Article

Linus Gregoriadis
Linus Gregoriadis 4 July 2018

How brands are using social to manage the customer experience

A Digital Leaders roundtable hosted in London last month provided some great insights into how brands are trying to use social channels more strategically as part of their customer experience (CX) initiatives.

A Digital Leaders roundtable hosted in London last month provided some great insights into how brands are trying to use social channels more strategically as part of their customer experience (CX) initiatives.

The session, hosted at Hootsuite’s London headquarters overlooking Tower Bridge, marked the launch of the Social Customer Experience report, written by Digital Doughnut sister company London Research and now available for free from the Hootsuite site in return for registration.

The discussion, which included brands from the worlds of banking, professional services, sport, consumer electronics, retail and automotive, among others, shined a light on some of the challenges companies are facing when trying to elevate social to a more strategic level within the business.

The structure of the discussion – which followed Chatham House rules - broadly followed some of the key themes which emerged from the recently published white paper.

Mapping the entire social customer journey

According to the research, based on a survey of enterprise businesses, 82% of responding companies agree that social is a vital channel for delivering exceptional customer experiences, but 42% of companies lack a defined strategy for integrating social into their existing CX initiatives.

It was clear from the discussion that companies recognise the need to build their understanding of the customer journey to understand how useful information and appropriate content can be delivered appropriately through social channels at the right moments.

One delegate made the point that social is not a ‘magic wand’ that can help brands in a vacuum.  Careful planning is required to understand how value can be added for prospects and customers at different touchpoints, whether through timely customer service or engaging information that builds engagement.

Expand strategies beyond brand awareness

The problem for many brands – especially those not selling directly to the consumer - is that it can be difficult to demonstrate the value of social media beyond top-of-funnel marketing activities.

According to the research, both B2B and B2C companies are much more likely to be using social channels proficiently for building initial awareness than for nurturing and converting prospects, or for improving customer retention and encouraging advocacy.

C-suite executives need a reason to buy into social investment which invariably means a focus on tactics and strategies that can help to improve top-line or bottom-line commercial performance.

Digital leaders can increase the level of buy-in internally with focused social initiatives that deliver tangible results, such as reduced customer service costs, accelerated sales productivity, or the identification of customer segments with an appetite for new products and services.

The importance of measuring return on investment was emphasised during the roundtable, with a warning not to focus on superficial metrics such as Facebook Likes which, in isolation, don’t give an indication of the true value of social activities.

Focus on training, culture and collaboration

Silos within organisations were highlighted as a major problem for companies wanting to take a joined-up approach to social media and customer experience activities.
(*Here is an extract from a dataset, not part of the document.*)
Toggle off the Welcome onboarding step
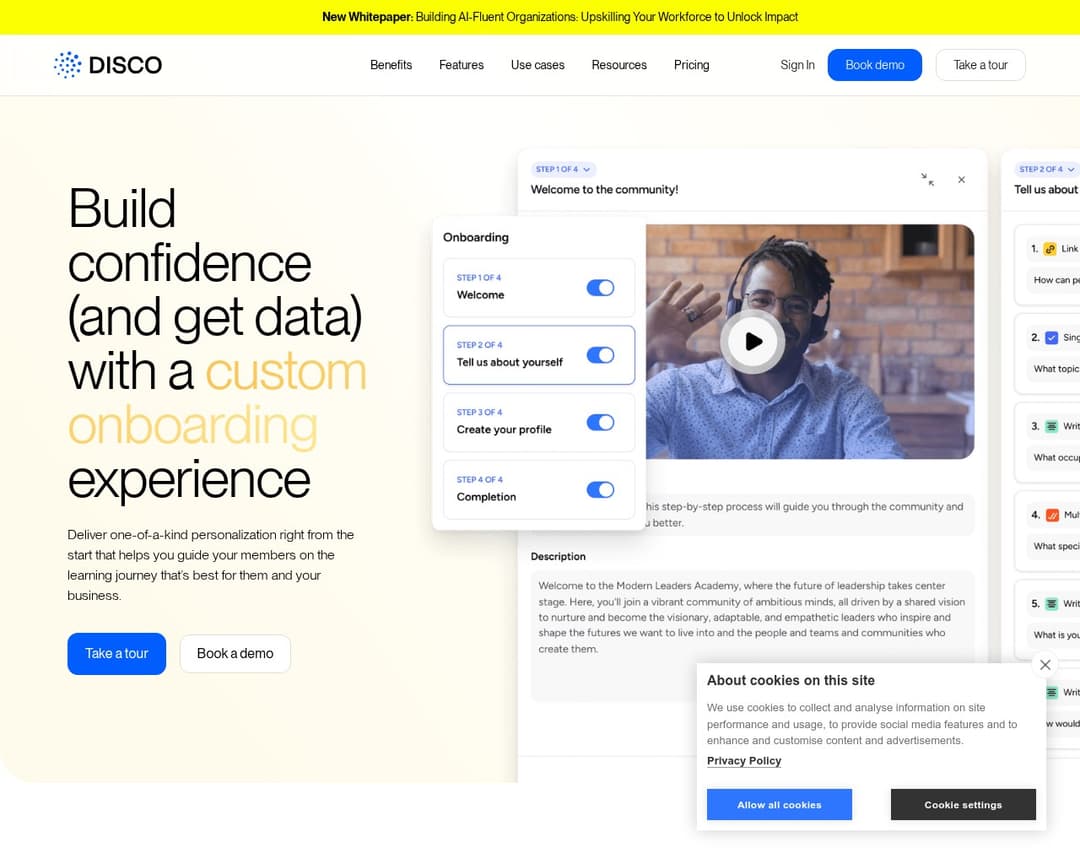1080x864 pixels. [x=600, y=288]
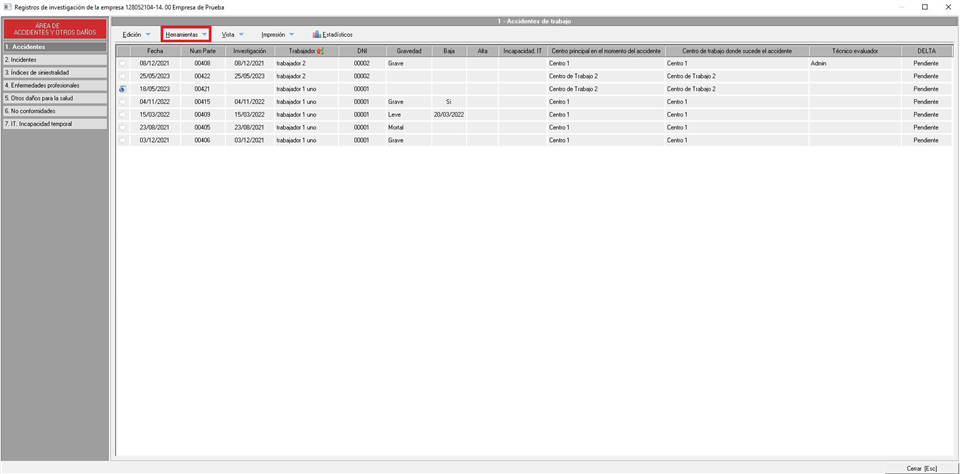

According to the research, almost three-quarters (73%) of respondents at companies where social has been embedded into corporate cultural values report that staff across the organisation are empowered to use social to improve customer experience, compared to only 24% at companies where a social-friendly culture hasn’t been nurtured.
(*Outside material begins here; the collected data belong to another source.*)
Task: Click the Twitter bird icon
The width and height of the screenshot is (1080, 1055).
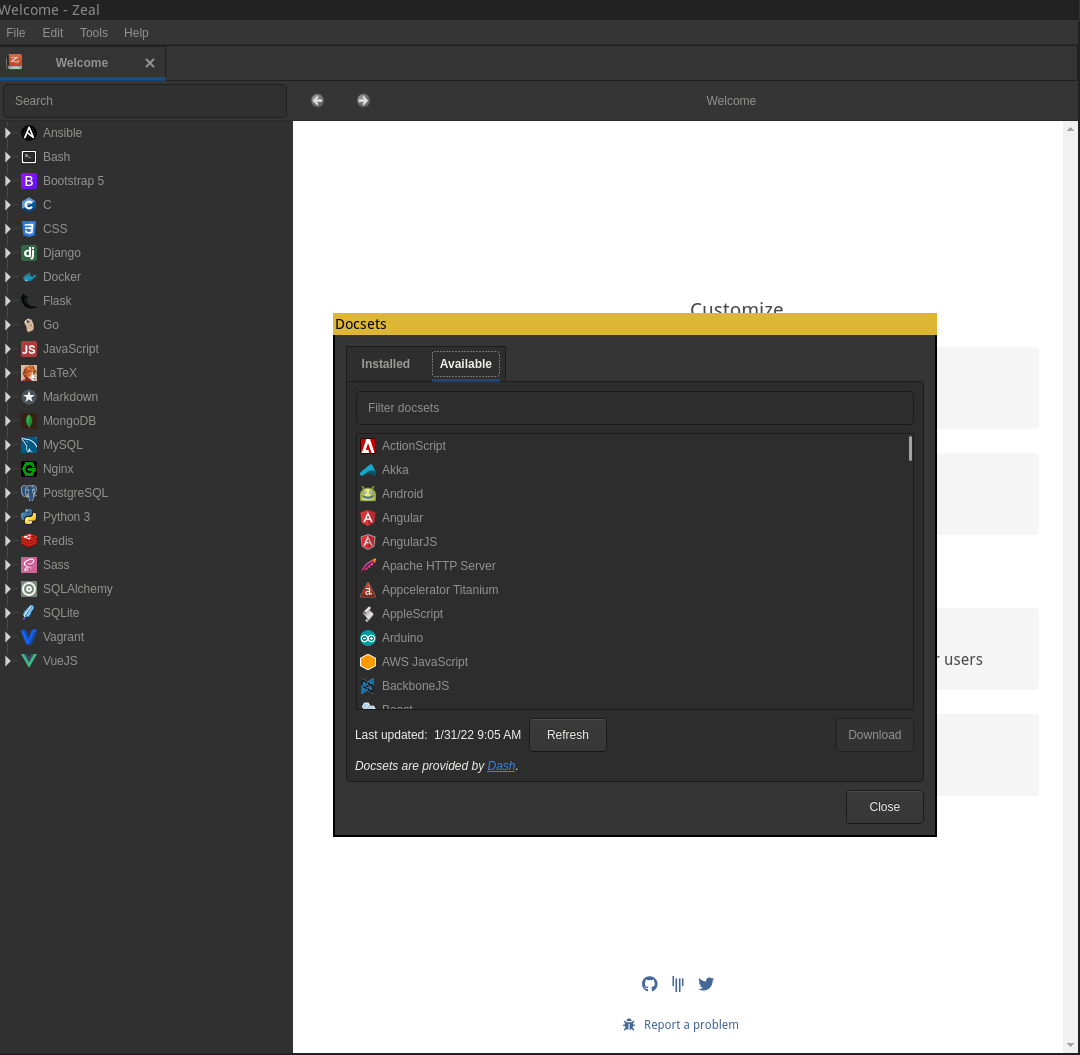Action: point(706,984)
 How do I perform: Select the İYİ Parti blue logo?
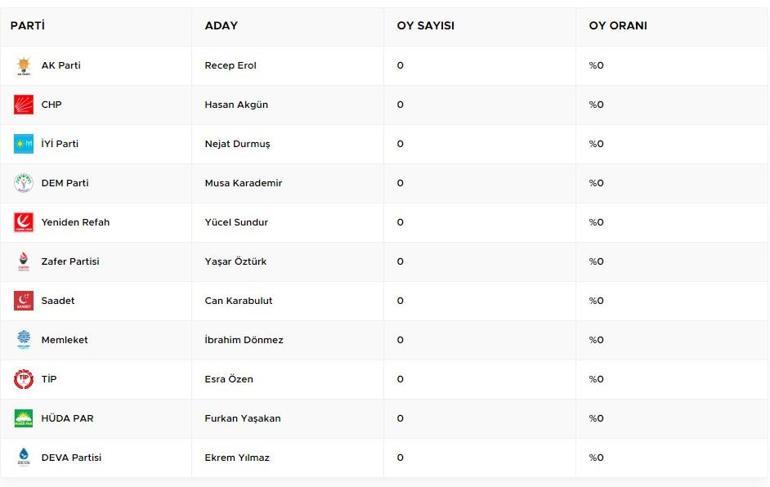(24, 144)
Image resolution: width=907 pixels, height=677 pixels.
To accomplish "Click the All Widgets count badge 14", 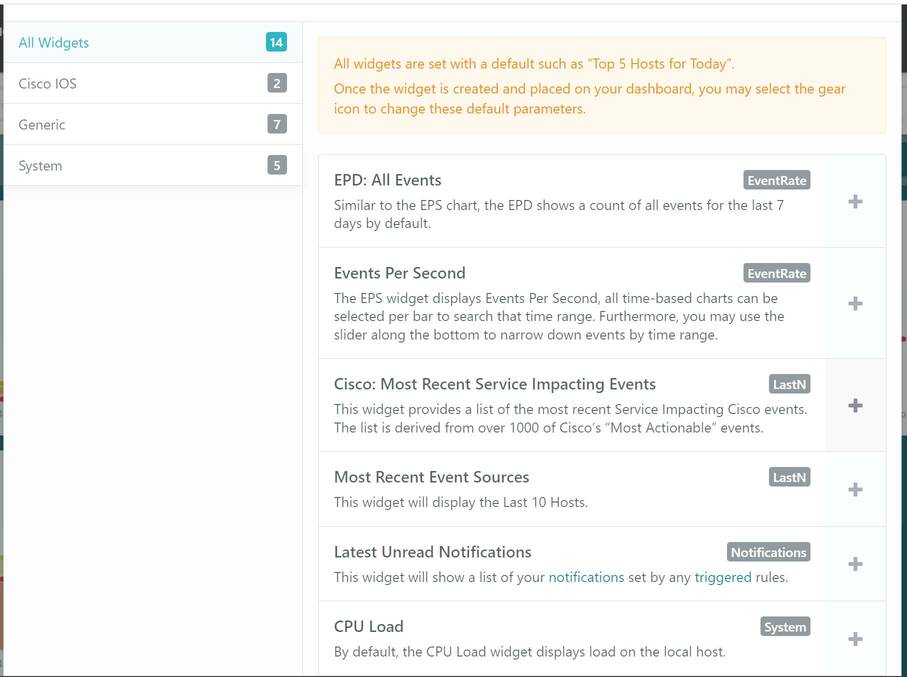I will tap(276, 43).
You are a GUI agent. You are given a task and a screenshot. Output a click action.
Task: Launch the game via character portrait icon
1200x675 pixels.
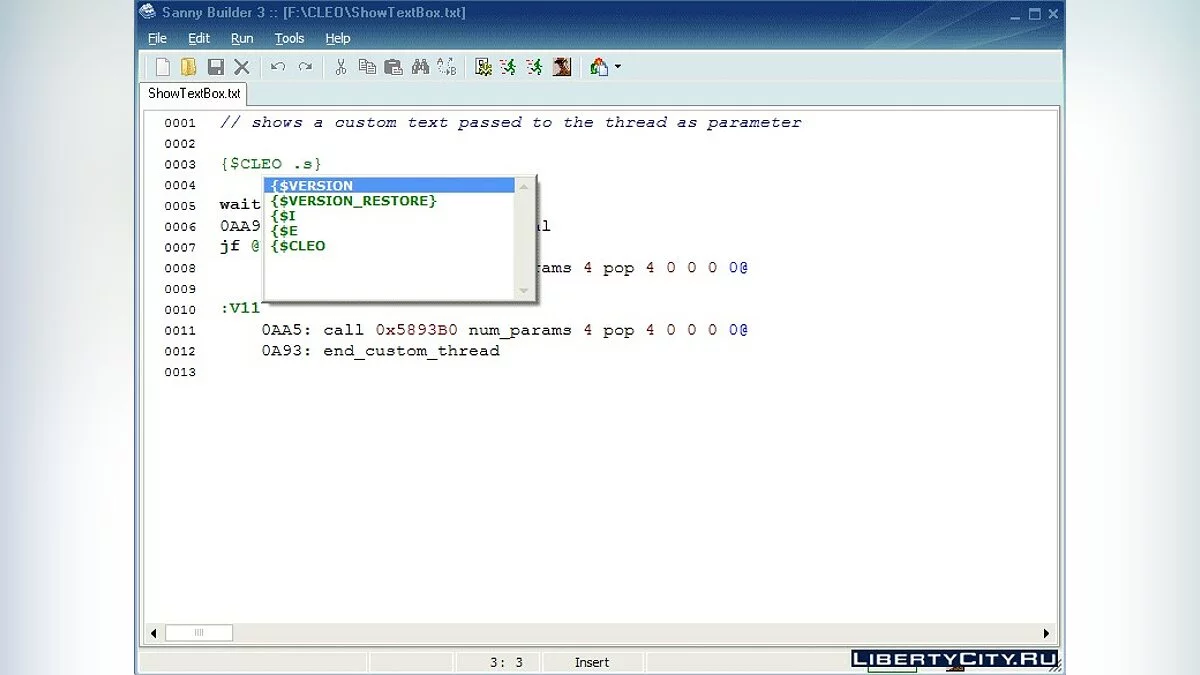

Employees at all levels of the organisation can be educated around the importance of social media, from CEOs who need mentoring about its potential, to front-line staff who need to be encouraged to help customers and prospects in a timely fashion.
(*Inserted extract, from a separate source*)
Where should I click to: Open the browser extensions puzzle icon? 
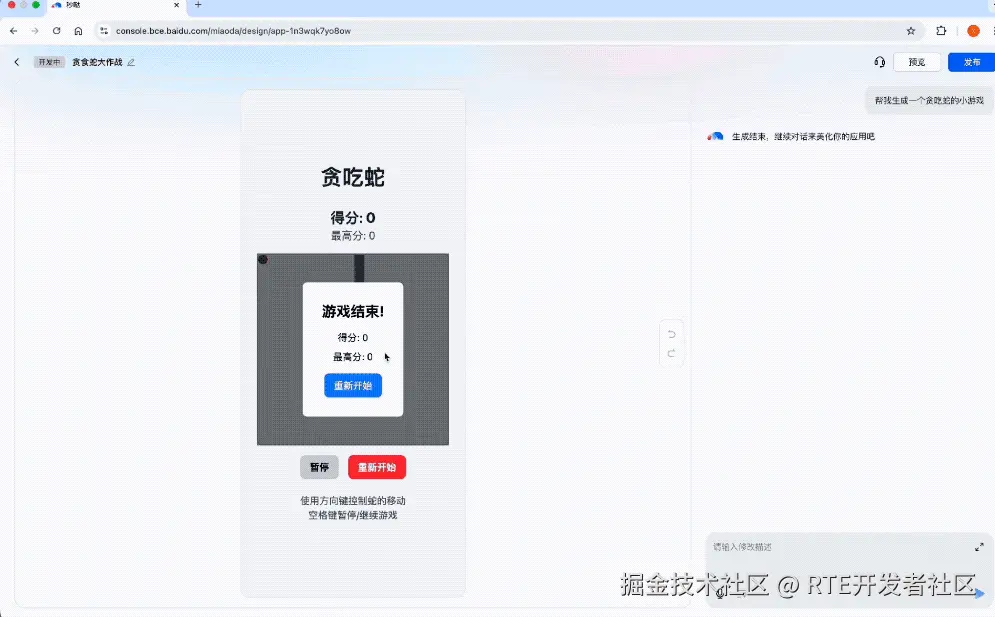pyautogui.click(x=941, y=30)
While some CEOs may take no interest in social media, others may be motivated by the fear of missing out (FOMO), for example if they are shown to be lagging behind other CEOs in their industry when it comes to thought leadership and engagement through social media.

Premier League players at one particular football club represented at the roundtable are encouraged to post specific content fed to them through an app on their phones which makes it easy for them to share the right information and messaging.

Creativity also needs to be fostered in the context of social media activities. Companies need to generate powerful and engaging ideas for content which provide entertainment and / or utility for people. This content then needs to be atomised and repurposed appropriately across different social platforms.